NO FUTURE, Los Cocos.
Notas:
[1] https://elpais.com/internacional/2017/06/03/america/1496445483_702089.html
[2] Entrevista con el Dr. Jorge Pérez Ávila, ex-director del sanatorio Los Cocos en https://progresosemanal.us/20171126/sanatorios-vih-cuba-prisiones-herramienta-salud-publica/
[3] Ibid.
[4] Miguel Ángel Fraga, En un rincón cerca del cielo, Valencia, Aduana Vieja, 2008.
[5] Una película de Pavel Giroud lleva a la ficción una relación de este tipo.
[6] Rafael E. Saumell, Finca Los Cocos. El primer sanatorio para enfermos de SIDA en Cuba, en www.otrolunes.com
[7] Rafael Rojas, Historia mínima de la Revolución cubana, op. cit., p.174.
[8] Ibid., p.157.
[9] Abel Sierra Madero, ‘“El trabajo os hará hombres”. Masculinización nacional, trabajo forzado y control social en Cuba durante los años sesenta’, Cuban Studies, Volume 44, University of Pittsburgh Press, 2016, pp. 314.
[10] Ibid., p.329.
[11] Ibid., p.314.
[12] Ministerio de Educación de Cuba, ¡A leer!, La Habana, Editorial Pueblo y Educación, 1988.
[13] El periodo de la escuela al campo se redujo en los años 90 a 30 días, luego a 15 días a principios de siglo, hasta su desaparición hace más de una década.
[14] García González, E., “El fortalecimiento de la educación patriótica desde el programa de Instrucción Militar Elemental de Preparación para la Defensa”, EduSol (en línea), 2010, 10(33):9-27, https://www.redalyc.org/articulo.oa?id=475748672002.

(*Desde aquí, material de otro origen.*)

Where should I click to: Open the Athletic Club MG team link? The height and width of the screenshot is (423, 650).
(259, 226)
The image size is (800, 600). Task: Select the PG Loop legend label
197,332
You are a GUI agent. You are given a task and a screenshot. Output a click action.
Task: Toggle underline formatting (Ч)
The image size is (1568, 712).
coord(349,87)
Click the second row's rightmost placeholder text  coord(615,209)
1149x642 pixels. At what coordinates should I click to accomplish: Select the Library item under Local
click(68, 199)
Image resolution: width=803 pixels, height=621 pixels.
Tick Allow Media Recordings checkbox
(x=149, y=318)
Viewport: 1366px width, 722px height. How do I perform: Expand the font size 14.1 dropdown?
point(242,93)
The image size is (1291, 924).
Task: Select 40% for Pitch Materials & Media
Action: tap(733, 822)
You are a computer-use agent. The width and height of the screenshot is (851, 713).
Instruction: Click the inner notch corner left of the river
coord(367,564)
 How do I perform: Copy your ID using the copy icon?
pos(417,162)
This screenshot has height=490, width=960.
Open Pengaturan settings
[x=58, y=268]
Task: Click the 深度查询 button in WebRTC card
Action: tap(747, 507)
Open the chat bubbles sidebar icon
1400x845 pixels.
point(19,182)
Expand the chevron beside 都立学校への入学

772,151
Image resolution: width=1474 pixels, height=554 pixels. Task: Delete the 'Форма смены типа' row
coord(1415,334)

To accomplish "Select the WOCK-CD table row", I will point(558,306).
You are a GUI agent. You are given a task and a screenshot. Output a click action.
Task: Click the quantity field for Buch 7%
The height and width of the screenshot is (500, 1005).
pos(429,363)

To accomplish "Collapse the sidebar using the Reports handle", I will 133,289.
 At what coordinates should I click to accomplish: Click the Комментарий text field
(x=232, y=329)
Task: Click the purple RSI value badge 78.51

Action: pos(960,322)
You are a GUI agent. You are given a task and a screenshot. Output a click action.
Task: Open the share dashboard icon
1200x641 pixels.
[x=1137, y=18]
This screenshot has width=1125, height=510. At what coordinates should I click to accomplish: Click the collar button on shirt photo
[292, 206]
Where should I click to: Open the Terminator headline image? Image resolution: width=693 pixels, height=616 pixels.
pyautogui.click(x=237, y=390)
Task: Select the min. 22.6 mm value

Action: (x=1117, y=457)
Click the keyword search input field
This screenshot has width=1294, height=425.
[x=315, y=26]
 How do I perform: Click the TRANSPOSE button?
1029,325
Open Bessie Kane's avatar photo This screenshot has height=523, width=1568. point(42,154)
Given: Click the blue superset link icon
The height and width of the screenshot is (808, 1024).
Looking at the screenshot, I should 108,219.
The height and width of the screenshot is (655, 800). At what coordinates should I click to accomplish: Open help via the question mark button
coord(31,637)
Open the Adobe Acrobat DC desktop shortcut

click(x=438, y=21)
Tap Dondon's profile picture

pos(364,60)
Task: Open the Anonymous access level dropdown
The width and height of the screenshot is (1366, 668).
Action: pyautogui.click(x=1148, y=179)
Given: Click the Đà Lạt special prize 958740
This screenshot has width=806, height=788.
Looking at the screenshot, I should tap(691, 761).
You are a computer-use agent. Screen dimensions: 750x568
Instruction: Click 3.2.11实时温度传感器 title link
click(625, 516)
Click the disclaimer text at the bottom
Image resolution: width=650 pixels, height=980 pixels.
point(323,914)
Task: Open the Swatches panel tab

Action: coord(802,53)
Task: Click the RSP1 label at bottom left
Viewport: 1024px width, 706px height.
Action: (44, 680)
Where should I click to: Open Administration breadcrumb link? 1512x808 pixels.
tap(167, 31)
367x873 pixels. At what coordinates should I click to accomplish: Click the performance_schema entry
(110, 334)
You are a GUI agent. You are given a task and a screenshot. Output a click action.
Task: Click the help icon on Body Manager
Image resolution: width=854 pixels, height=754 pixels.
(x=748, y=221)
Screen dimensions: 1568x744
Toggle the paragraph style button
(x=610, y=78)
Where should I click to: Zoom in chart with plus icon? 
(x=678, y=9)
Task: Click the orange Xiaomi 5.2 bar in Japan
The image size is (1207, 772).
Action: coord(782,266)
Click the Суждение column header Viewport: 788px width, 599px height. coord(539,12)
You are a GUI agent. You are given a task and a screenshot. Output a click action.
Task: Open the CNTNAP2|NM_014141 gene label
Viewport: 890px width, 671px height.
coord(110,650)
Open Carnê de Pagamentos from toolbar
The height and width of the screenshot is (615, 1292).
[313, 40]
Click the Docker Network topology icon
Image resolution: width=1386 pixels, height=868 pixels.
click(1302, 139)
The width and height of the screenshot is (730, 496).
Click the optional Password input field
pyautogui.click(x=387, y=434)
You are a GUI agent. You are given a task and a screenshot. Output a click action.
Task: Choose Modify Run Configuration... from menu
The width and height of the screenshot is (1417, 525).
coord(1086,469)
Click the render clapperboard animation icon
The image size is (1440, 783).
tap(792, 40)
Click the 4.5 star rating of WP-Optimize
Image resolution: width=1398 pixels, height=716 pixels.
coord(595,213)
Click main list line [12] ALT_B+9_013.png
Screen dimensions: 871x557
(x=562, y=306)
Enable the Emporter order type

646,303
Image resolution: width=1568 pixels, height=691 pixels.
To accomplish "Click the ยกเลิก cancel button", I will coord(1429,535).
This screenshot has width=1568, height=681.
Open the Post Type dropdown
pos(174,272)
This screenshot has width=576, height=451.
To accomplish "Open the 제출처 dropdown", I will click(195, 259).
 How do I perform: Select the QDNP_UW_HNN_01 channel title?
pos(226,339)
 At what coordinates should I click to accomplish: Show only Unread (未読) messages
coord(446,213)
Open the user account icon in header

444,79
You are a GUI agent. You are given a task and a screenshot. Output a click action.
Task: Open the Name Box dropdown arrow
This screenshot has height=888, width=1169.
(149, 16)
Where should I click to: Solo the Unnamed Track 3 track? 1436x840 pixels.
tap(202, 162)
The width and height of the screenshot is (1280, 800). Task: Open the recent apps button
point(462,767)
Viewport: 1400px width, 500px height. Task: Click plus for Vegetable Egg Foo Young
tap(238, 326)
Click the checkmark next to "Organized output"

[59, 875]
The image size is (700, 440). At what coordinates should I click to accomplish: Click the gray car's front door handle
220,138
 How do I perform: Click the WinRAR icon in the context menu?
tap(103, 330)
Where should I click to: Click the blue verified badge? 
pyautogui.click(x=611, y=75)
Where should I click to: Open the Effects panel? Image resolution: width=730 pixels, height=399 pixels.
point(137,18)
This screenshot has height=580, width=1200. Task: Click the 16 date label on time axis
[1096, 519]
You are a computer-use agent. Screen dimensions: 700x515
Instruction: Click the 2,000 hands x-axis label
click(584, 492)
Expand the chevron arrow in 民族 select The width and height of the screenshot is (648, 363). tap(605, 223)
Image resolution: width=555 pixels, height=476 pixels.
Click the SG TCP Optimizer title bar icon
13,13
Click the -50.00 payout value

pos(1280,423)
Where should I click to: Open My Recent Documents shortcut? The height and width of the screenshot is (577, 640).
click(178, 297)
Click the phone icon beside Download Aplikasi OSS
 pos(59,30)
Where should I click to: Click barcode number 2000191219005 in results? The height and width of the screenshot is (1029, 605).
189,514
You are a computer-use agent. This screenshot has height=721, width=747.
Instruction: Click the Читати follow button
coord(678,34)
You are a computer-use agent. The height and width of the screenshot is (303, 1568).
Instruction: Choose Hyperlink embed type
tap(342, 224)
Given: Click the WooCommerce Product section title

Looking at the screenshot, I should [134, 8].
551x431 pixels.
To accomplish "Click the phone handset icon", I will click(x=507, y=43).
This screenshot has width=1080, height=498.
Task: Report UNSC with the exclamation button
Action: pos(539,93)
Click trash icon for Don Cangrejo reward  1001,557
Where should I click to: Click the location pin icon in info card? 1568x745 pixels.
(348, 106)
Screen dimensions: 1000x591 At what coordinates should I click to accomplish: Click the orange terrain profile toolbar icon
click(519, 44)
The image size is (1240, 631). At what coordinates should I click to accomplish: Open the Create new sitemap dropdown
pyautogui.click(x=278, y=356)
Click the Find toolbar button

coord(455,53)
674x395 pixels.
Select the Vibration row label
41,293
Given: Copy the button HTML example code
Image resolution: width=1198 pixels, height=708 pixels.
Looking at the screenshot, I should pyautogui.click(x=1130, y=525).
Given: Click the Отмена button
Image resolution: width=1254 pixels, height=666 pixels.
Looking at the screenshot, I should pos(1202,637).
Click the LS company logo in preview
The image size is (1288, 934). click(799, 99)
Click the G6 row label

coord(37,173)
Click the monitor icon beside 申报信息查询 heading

[15] Esta conjunción regía con mayor acritud las Escuelas Militares Camilo Cienfuegos (EMCC –a las que se conocía comúnmente como Camilitos–). Éstas fueron creadas en 1966 y se repartirían posteriormente por todo el territorio nacional. En un principio aseguraban la enseñanza primaria y secundaria, pero a mediados de los setenta fueron rediseñadas para acoger exclusivamente al estudiantado pre-universitario (de 15 a 18 años).
[16] Otra versión de la tríada adoctrinamiento-militarización-producción cobra cuerpo en la creación (en 1973) del Ejército Juvenil del Trabajo (EJT) para suplir la necesidad de mano de obra en la agricultura. A lo largo de cincuenta años, decenas de miles de reclutas han cumplido su servicio asignados a labores en la agricultura, la industria, la construcción, etcétera, representando una mano de obra casi gratuita para el Estado. Pese a que la preparación militar se limite a la “previa”, las primeras semanas del alistamiento se les considera militares en activo hasta el final del periodo de servicio y, por tanto, circunscritos por el mismo tipo de reglamentación –a la deserción se la castigaba con semejante severidad–.